In der Präsidialkonferenz am Freitag wurden laut Prammer "alle technischen Vorkehrungen getroffen", die nach dem Austritt von Strutz, Jury und Linder sowie dem Salzburger Abgeordneten Erich Tadler aus dem BZÖ-Klub (siehe Infobox) notwendig geworden sind. Beschlossen wurde etwa eine neue Sitzordnung, wobei die Abgeordneten der "Freiheitlichen in Kärnten" bei der FPÖ, mit der ja eine Kooperation besteht, sitzen werden.
Prammer: "Das muss man sich mal anschauen"
Außerdem gibt es ab sofort eine neue Verteilung der Redezeiten im Plenum sowie eine neue Zusammensetzung der Ausschüsse. All das muss in einer Woche im Plenum abgesegnet werden. Prammer wies trotz des Konsenses zwischen den Parteien darauf hin, dass die Situation derzeit etwas "mühsam" sei, da die Geschäftsordnung eigentlich nicht für eine größere Anzahl an fraktionslosen Abgeordneten "gebaut" sei. Dies müsse man sich deshalb auch "vonseiten der Geschäftsordnung irgendwann einmal anschauen".
Obwohl man sich nun bei "formal notwendigen Entscheidungen" einigen konnte, stelle sich die Frage, wie oft man dies noch machen müsse, konnte sich der Grüne Abgeordnete Dieter Brosz im Anschluss an die Sitzung einen Seitenhieb auf Freiheitlichen nicht verkneifen. Es sei nicht klar, ob weitere Abgeordnete den BZÖ-Klub verlassen, deshalb "sehe ich mit Spannung entgegen, ob wir jetzt jedes Monat die Ausschüsse neu konstituieren müssen".
Was passiert mit den BZÖ-Gemeinderäten in Kärnten?

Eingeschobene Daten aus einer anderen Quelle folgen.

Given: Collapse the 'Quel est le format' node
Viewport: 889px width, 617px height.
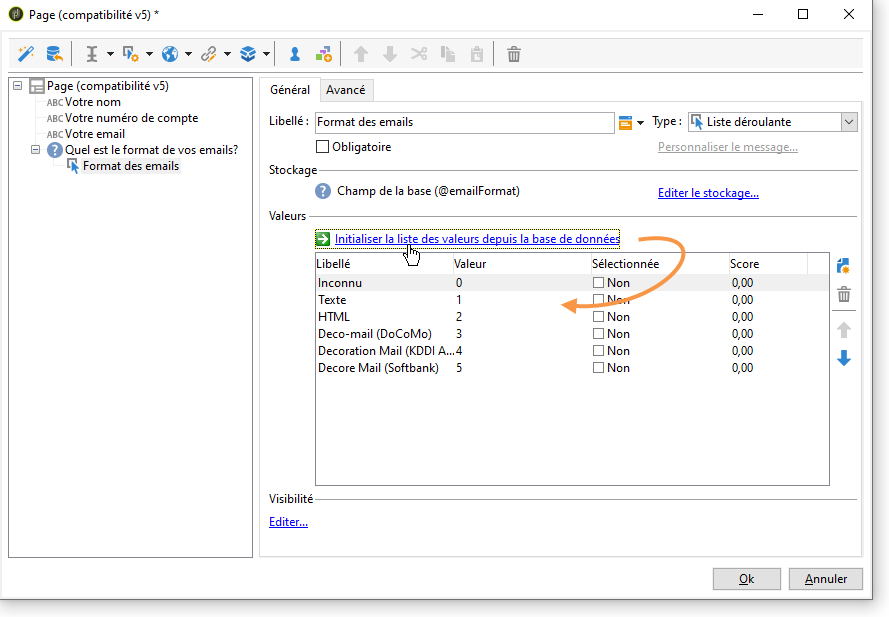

Nicht nur was die Sitzordnung im Parlament betrifft, auch in den Kärntner Gemeinderäten ist die Situation nach der Gründung der FPK etwas chaotisch. In 127 der 132 Kommunen sitzen insgesamt 789 orange Vertreter. Sie alle sind ratlos: Bleiben wir beim BZÖ oder wechseln wir zum FPK? Das prüfen jetzt drei Spitzenbeamte des Landes.
Sie müssen sich mit einem Kommentar zur Allgemeinen Gemeindeordnung auseinandersetzen, der eine Umbennung einer Partei erlaubt, wenn alle Gemeinderäte dieser Fraktion einer solchen Aktion zustimmen. Was BZÖ-Sprecher Stefan Petzner zur Interpretation veranlasst: "Sobald auch nur ein Mandatar dagegen ist, bleibt die gesamte Gemeinderatsfraktion wie bisher beim BZÖ."